- _EXERCISE INSTRUCTIONS_: Can you write out, unchanged, the lines of the entries below that begin at the line containing "Given: Click horizontal scrollbar right arrow" and stop after the line containing "will pyautogui.click(x=90, y=35)."?

***

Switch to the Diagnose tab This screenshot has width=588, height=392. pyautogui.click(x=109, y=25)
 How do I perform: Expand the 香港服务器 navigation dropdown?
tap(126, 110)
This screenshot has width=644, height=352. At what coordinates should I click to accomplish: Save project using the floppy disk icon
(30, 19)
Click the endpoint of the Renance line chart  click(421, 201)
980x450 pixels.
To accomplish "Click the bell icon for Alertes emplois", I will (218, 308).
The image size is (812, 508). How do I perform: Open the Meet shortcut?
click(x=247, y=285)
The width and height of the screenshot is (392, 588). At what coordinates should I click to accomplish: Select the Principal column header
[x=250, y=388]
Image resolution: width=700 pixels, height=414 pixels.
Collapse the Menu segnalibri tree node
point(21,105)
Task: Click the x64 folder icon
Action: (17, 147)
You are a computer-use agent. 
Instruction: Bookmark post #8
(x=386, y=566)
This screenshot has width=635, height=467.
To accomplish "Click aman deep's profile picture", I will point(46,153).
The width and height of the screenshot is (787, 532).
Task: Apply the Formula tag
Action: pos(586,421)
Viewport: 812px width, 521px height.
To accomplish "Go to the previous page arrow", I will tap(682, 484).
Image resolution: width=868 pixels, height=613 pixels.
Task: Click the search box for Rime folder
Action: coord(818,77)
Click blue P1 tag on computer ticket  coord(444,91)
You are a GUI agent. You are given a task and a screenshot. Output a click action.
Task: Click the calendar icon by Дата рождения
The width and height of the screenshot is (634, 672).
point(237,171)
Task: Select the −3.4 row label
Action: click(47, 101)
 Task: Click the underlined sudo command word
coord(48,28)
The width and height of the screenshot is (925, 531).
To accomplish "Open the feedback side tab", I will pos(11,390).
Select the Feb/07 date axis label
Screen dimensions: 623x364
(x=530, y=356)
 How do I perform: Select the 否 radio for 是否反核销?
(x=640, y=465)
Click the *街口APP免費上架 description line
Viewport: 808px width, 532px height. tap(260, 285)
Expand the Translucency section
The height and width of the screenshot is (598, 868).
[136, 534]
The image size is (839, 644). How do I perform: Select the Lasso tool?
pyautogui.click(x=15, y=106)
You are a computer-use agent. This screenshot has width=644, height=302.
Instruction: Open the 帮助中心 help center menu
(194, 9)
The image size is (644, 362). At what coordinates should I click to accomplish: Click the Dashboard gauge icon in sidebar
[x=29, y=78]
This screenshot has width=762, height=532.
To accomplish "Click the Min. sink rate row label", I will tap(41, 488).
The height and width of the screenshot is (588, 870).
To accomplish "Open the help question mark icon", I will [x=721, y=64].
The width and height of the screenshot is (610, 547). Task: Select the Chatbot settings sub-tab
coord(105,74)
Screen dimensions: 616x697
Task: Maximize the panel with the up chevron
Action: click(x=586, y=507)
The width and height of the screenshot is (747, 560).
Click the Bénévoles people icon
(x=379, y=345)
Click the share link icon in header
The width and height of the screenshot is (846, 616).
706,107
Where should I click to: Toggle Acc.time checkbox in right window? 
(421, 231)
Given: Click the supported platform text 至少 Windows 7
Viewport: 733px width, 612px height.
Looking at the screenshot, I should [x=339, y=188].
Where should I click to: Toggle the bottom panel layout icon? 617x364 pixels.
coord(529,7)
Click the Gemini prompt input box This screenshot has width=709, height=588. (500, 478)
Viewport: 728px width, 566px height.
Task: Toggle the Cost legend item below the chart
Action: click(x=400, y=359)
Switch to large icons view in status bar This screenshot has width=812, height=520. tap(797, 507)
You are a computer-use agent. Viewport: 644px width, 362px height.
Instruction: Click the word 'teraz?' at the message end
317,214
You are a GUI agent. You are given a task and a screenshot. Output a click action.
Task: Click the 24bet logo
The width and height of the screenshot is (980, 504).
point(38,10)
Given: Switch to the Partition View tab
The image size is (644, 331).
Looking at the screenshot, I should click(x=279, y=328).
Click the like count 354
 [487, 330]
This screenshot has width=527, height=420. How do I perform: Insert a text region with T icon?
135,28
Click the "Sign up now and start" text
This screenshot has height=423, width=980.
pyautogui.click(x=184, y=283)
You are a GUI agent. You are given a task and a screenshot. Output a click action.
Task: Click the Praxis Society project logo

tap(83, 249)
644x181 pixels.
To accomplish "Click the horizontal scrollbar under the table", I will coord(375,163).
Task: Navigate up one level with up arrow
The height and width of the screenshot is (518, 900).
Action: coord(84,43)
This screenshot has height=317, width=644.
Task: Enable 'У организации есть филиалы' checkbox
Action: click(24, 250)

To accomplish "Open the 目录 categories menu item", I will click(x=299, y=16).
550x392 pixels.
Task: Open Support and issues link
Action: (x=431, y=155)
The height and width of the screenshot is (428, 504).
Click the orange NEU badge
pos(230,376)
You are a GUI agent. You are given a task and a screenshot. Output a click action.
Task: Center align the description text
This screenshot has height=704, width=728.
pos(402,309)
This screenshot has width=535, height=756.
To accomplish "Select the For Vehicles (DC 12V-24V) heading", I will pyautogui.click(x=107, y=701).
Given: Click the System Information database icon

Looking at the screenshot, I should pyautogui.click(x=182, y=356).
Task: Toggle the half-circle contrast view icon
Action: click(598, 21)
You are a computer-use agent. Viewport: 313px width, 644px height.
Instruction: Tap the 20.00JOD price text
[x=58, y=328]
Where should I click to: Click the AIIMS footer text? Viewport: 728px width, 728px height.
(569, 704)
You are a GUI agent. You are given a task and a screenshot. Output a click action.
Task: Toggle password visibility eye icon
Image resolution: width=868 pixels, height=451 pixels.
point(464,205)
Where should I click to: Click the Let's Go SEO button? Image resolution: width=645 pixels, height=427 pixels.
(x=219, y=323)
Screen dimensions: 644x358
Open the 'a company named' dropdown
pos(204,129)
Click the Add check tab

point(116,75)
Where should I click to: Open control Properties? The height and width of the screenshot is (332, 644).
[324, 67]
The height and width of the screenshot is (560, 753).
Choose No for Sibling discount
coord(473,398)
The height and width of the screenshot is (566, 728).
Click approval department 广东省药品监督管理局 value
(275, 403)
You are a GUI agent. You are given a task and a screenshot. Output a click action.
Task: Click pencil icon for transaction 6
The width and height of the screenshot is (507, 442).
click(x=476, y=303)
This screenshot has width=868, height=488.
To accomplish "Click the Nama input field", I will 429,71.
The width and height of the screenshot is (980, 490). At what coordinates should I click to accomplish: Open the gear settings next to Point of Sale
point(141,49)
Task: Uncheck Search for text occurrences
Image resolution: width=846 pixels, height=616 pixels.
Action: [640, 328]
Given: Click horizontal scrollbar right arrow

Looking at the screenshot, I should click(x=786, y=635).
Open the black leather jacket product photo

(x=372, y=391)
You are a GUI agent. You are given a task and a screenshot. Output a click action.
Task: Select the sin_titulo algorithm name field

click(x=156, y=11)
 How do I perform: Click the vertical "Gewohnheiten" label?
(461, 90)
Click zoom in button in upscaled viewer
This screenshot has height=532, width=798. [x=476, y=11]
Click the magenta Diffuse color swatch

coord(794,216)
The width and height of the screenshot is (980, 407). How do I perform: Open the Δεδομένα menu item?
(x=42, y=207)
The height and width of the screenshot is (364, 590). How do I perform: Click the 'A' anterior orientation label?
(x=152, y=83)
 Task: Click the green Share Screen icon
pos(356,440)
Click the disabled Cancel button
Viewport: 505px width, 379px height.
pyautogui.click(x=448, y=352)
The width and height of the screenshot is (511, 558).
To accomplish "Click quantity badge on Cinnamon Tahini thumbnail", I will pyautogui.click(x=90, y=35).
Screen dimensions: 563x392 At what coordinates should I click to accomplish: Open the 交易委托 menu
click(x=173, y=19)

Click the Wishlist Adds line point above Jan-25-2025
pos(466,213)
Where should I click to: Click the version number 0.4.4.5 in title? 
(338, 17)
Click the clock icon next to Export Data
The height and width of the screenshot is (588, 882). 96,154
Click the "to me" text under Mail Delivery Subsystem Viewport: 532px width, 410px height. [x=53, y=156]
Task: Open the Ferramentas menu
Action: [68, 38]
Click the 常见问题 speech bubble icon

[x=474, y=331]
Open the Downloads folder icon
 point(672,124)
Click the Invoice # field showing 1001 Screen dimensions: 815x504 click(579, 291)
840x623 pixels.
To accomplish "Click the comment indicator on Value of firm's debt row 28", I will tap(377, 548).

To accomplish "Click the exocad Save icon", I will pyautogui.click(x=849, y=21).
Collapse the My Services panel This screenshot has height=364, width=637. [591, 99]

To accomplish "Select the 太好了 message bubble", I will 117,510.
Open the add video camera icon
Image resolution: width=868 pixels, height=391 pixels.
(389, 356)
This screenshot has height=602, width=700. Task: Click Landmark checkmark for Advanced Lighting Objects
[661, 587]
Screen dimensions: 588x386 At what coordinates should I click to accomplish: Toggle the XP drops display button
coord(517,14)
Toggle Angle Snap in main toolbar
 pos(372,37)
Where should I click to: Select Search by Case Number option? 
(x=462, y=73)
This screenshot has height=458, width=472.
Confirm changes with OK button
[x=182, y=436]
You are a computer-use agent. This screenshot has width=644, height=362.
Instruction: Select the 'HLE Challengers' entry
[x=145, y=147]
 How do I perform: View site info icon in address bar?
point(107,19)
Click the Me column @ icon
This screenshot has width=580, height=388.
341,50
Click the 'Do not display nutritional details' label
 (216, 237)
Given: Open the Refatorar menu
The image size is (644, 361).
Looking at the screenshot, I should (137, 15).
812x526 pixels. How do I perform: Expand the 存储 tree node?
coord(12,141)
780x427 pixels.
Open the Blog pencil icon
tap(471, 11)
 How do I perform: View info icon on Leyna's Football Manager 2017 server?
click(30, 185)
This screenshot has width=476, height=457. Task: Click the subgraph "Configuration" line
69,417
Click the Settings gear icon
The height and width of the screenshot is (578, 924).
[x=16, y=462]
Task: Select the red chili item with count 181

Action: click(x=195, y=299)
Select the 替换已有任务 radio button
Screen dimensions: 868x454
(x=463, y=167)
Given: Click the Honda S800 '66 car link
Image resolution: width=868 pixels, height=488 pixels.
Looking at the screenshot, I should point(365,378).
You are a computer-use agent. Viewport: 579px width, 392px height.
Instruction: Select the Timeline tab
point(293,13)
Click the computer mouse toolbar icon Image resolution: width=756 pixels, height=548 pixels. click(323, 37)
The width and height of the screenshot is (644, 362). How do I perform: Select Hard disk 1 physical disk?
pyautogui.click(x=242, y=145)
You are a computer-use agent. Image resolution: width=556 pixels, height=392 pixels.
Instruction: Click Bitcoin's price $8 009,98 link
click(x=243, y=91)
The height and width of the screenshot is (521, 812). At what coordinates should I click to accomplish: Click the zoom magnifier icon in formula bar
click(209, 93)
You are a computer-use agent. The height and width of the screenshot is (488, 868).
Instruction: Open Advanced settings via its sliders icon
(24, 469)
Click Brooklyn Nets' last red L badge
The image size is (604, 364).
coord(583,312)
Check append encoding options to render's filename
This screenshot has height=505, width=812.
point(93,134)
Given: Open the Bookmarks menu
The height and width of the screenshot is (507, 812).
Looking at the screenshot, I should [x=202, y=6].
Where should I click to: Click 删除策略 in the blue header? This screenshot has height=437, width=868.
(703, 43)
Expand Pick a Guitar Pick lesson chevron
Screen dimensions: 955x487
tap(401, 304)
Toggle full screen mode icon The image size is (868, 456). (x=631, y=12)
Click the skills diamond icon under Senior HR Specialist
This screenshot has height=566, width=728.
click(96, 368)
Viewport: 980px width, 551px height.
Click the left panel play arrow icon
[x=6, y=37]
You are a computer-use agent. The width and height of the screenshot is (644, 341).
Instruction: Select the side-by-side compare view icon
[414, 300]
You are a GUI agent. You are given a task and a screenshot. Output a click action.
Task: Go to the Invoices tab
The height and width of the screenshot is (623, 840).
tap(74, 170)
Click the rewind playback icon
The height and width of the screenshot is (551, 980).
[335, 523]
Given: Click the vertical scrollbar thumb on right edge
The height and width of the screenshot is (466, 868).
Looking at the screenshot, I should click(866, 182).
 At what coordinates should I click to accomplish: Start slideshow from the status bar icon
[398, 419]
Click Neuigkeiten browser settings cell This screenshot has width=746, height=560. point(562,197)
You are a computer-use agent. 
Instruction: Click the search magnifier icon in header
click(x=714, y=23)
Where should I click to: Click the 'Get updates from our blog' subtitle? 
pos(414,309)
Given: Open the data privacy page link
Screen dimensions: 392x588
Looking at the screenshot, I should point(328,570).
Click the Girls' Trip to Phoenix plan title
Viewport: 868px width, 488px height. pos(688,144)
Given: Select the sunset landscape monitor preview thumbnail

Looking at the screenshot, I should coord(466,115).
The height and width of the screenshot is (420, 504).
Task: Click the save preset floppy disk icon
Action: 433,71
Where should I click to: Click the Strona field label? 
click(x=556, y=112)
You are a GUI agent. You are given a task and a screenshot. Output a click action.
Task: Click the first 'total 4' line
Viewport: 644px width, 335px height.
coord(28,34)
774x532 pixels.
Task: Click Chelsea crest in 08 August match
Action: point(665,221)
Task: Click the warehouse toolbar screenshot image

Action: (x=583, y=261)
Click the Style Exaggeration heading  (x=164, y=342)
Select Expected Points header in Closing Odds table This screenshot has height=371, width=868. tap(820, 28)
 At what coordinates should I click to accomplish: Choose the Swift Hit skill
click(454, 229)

***

- _RESPONSE_:
Given: Click horizontal scrollbar right arrow

Looking at the screenshot, I should click(x=786, y=635).
Open the black leather jacket product photo

(x=372, y=391)
You are a GUI agent. You are given a task and a screenshot. Output a click action.
Task: Select the sin_titulo algorithm name field

click(x=156, y=11)
 How do I perform: Click the vertical "Gewohnheiten" label?
(461, 90)
Click zoom in button in upscaled viewer
This screenshot has height=532, width=798. [x=476, y=11]
Click the magenta Diffuse color swatch

coord(794,216)
The width and height of the screenshot is (980, 407). How do I perform: Open the Δεδομένα menu item?
(x=42, y=207)
The height and width of the screenshot is (364, 590). How do I perform: Click the 'A' anterior orientation label?
(x=152, y=83)
 Task: Click the green Share Screen icon
pos(356,440)
Click the disabled Cancel button
Viewport: 505px width, 379px height.
pyautogui.click(x=448, y=352)
The width and height of the screenshot is (511, 558).
To accomplish "Click quantity badge on Cinnamon Tahini thumbnail", I will pyautogui.click(x=90, y=35).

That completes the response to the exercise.